Stored records:
-----
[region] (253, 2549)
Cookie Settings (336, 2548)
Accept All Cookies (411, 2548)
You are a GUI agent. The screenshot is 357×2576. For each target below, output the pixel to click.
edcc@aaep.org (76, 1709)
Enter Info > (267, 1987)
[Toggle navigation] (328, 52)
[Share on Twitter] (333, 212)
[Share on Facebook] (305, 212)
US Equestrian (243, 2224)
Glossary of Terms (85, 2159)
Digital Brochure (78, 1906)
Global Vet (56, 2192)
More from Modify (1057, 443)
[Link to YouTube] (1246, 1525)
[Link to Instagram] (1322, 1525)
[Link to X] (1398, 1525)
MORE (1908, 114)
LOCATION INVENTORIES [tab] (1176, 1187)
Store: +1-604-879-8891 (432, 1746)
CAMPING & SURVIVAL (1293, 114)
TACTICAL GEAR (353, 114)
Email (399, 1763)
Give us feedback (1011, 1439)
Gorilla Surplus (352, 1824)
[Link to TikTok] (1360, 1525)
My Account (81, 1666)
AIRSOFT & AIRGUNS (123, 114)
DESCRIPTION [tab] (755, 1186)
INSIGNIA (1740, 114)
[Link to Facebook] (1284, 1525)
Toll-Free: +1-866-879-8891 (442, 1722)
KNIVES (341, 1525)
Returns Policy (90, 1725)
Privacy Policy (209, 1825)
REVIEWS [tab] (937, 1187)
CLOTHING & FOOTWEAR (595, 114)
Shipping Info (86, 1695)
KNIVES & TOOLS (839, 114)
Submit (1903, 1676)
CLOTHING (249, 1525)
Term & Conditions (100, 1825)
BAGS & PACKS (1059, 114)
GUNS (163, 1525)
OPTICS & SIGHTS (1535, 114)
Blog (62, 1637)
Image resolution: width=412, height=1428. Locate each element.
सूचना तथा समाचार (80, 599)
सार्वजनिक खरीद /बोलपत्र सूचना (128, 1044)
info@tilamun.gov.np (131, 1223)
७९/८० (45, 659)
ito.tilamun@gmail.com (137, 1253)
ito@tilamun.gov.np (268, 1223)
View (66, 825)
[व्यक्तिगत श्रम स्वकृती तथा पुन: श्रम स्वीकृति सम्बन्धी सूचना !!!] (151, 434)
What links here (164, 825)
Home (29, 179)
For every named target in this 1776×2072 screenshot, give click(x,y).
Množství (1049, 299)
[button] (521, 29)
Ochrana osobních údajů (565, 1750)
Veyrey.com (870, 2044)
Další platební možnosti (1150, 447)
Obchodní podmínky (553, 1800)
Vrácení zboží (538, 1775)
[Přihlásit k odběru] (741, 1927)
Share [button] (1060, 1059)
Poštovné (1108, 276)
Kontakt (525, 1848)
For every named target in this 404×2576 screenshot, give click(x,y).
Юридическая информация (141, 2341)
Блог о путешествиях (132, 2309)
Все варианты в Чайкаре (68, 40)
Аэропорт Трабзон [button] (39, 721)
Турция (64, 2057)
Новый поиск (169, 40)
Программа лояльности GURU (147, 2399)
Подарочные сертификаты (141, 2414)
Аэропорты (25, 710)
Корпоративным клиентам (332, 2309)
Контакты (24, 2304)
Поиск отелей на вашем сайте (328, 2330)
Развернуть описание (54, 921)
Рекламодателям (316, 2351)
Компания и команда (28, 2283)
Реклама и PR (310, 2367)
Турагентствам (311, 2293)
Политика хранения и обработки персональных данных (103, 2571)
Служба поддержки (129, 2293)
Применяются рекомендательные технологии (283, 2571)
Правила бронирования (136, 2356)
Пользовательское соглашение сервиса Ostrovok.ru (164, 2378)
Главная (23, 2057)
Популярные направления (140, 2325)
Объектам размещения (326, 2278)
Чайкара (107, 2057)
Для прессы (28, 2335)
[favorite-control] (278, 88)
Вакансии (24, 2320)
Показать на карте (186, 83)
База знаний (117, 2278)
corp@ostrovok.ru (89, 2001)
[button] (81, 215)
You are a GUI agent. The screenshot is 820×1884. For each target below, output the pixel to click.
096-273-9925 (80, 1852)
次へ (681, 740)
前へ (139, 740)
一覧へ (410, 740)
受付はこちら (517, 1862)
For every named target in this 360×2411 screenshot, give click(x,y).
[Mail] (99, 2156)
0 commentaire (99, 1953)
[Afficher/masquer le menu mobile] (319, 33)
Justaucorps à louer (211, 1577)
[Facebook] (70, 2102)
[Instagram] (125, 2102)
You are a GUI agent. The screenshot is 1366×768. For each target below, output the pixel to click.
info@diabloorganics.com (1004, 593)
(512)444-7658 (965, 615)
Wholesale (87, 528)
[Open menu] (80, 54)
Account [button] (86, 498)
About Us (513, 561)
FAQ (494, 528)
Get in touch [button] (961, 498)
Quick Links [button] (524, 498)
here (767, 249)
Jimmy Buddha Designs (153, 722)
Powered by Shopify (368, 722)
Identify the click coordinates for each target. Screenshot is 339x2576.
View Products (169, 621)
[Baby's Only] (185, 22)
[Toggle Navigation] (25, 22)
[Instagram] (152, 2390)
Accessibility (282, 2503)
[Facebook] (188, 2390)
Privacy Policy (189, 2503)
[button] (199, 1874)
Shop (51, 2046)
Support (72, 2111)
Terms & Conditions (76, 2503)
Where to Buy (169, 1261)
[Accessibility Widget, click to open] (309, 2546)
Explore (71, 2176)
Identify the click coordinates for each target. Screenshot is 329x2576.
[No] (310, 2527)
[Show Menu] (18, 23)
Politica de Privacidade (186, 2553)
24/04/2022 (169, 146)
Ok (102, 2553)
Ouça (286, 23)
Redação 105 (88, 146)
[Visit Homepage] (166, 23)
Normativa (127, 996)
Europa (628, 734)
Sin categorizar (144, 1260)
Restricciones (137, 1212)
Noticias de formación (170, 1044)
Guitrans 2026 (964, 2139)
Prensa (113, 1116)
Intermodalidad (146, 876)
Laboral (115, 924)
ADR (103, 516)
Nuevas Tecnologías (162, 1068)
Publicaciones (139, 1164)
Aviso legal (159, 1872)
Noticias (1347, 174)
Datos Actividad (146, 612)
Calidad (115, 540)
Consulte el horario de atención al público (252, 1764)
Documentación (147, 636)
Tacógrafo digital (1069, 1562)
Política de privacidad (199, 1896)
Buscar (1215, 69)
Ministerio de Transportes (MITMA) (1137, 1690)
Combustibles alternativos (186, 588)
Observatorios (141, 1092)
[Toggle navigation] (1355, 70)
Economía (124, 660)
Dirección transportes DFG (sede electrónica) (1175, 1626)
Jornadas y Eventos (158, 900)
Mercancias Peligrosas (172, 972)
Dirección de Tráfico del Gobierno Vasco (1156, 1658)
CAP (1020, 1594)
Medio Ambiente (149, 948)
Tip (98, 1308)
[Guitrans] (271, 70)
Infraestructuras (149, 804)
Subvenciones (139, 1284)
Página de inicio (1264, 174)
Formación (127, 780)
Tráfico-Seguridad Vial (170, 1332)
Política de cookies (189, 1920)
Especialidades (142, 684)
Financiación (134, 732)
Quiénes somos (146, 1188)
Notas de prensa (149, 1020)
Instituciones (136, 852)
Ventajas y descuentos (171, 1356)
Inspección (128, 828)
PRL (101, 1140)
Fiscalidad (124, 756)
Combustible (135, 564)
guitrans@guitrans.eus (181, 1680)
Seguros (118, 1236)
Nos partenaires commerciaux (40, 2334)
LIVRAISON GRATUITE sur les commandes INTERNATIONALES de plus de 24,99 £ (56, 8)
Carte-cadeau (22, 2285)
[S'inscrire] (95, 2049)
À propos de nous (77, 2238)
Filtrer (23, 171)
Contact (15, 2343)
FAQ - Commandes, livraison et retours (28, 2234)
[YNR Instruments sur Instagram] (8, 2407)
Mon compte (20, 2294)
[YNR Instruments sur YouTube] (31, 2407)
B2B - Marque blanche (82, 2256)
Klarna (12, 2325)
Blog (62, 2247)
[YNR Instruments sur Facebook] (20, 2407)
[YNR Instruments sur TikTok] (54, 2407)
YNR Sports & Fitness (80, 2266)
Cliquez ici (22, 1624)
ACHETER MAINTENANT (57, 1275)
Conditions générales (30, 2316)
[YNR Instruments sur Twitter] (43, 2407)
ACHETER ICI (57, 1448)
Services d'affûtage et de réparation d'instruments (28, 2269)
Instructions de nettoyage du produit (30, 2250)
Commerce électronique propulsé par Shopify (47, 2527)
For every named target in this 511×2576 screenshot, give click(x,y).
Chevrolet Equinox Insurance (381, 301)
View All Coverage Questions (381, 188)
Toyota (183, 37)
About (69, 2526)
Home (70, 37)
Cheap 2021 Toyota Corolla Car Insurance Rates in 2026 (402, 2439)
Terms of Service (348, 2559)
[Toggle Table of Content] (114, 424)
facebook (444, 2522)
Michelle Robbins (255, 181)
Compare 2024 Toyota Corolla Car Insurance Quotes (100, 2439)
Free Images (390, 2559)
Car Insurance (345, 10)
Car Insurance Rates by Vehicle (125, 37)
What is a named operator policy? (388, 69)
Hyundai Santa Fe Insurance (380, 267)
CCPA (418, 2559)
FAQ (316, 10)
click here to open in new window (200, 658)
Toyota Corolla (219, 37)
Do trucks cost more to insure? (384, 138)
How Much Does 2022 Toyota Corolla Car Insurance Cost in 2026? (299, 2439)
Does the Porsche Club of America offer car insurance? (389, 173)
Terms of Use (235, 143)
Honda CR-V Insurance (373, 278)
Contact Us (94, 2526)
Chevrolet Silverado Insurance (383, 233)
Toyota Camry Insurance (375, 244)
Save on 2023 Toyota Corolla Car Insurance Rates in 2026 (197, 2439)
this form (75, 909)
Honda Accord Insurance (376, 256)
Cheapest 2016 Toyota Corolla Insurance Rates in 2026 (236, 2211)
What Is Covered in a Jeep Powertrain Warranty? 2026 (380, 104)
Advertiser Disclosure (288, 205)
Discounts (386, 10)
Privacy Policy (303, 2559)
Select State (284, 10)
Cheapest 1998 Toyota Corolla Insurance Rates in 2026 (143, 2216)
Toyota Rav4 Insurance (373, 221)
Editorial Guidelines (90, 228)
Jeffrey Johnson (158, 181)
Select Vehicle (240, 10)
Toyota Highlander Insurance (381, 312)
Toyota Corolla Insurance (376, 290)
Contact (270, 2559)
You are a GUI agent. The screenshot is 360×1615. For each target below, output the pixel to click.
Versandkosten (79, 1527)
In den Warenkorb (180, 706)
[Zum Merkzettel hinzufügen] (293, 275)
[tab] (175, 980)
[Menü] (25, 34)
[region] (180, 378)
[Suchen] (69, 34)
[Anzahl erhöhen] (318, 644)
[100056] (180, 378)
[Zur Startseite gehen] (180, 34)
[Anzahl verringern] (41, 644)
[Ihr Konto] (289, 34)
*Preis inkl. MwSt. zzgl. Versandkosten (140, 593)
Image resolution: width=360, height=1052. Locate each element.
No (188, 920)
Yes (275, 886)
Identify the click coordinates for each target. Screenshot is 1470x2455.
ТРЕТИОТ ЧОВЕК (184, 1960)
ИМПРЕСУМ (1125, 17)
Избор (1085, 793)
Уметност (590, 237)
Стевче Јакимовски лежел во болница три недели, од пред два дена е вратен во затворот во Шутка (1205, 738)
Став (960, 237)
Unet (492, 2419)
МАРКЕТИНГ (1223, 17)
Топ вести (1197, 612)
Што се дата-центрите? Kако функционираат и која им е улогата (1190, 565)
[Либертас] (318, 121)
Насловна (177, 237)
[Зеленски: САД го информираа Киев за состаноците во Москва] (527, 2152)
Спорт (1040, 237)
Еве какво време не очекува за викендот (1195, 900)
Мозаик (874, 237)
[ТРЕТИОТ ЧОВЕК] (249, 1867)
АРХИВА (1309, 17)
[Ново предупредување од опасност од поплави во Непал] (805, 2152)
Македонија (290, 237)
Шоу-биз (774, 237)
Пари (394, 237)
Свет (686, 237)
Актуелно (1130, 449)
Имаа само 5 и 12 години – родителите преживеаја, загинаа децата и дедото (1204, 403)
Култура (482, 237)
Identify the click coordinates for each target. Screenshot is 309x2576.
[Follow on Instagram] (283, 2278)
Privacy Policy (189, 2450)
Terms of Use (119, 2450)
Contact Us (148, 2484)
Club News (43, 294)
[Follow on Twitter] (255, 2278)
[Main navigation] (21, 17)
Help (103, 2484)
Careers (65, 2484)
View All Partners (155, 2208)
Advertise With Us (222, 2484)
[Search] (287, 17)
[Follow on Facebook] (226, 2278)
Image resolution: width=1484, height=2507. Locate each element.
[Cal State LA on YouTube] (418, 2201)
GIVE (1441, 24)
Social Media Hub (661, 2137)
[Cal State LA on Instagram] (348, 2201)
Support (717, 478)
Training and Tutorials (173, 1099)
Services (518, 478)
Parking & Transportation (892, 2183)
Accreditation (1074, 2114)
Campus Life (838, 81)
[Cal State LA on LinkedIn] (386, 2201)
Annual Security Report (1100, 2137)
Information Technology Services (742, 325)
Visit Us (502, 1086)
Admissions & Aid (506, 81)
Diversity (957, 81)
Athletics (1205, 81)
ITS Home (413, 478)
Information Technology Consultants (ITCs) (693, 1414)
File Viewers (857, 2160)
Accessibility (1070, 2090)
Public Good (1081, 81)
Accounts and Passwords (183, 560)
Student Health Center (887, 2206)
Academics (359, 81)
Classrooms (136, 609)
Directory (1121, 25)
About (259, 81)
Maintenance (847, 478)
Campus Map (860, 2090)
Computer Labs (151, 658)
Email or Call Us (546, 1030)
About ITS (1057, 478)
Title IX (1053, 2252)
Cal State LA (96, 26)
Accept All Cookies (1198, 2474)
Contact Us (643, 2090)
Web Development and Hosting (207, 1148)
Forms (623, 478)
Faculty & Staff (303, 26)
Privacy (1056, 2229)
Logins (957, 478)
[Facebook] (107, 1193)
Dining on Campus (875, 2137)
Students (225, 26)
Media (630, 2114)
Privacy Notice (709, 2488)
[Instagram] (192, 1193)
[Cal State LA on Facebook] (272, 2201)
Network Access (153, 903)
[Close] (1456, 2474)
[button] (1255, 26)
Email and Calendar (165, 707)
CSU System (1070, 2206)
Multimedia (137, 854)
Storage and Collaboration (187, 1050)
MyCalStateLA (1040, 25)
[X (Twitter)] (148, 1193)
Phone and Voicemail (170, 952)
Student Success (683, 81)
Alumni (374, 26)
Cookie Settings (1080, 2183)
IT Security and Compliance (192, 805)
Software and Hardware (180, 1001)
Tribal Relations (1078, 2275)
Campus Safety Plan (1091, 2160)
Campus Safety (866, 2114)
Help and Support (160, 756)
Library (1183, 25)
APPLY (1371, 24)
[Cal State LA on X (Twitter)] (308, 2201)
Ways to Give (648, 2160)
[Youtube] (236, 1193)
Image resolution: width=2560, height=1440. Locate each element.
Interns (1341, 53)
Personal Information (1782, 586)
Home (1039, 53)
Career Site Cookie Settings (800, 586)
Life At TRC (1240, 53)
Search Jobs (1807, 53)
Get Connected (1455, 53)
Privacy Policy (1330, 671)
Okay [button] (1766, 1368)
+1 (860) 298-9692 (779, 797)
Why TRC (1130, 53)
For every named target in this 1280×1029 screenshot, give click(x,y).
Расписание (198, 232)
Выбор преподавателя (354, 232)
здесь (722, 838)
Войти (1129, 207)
-----
In the records above, find every line containing the word "Settings" and show it.

* EXPECTED OUTPUT
Cookie Settings (336, 2548)
Cookie Settings (1080, 2183)
Career Site Cookie Settings (800, 586)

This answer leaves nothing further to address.